In recent weeks‚ the Loblaws-Frito-Lay spat has played out in the public. In February‚ food prices in the country rose 7.4 per cent‚ driven by higher fuel and commodity costs. The increase was the highest in more than 13 years. Loblaw says it expects to increase profits in the second half of the year‚ with earnings per share rising by low double digits. Frito-Lay North America has increased its operating profit year-over-year by 10 per cent in the fourth quarter of 2018. The dispute is part of a larger battle between Loblaws
and suppliers over consumer preferences. The price increases have been the source of a bitter standoff between the two companies. Initially‚ Frito-Lay stopped shipments to Loblaw‚ but later re-established the shipments.

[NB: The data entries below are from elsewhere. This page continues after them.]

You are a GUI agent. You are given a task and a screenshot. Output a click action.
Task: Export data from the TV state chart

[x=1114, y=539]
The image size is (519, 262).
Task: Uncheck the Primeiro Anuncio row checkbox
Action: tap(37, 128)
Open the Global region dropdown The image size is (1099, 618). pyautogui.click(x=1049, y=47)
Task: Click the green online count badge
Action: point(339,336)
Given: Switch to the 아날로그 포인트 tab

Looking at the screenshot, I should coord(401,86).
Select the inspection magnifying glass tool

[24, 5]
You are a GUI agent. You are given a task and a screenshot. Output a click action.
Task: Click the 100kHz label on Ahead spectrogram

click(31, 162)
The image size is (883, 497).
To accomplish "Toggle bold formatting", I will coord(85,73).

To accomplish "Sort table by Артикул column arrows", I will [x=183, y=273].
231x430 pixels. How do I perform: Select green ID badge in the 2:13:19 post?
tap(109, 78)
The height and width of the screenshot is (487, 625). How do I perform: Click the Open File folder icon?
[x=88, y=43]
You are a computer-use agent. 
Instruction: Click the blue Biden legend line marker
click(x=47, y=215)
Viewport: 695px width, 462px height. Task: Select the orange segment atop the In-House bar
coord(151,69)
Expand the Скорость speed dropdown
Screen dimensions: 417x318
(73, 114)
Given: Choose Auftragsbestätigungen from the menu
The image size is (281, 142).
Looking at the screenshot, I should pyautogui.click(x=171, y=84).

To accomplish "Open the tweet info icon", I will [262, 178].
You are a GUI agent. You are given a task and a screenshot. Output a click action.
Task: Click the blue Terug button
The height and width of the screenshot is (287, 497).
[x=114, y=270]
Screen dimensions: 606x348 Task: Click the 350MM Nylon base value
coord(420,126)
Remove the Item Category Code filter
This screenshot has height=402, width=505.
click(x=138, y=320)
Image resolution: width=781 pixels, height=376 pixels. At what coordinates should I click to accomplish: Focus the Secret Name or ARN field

The dispute has raised tensions within the food industry‚ as grocers grapple with the highest inflation since the Great Depression. As inflationary pressures rise and supply chain problems persist‚ both sides are attempting to reduce costs. The Justice Department is investigating the company's slotting fee‚ which amounts to nearly $1.3 million. While most retailers do not sell shelf space‚ such fees are used to support advertising and promotions‚ and a number of other product support programs. Most companies say that Frito-Lay occupies the most shelf space and that the additional revenue generated by its presence in the store justifies the cost. With the emergence of new regulations that regulate food prices‚ the issue between the two companies may become a bit complicated. Loblaw is one of the largest members of Canada's grocery oligopoly and has nearly a third of the market. But the monopoly does not stop there. Loblaw has the power to influence prices and supply chains by imposing minimum prices on most products.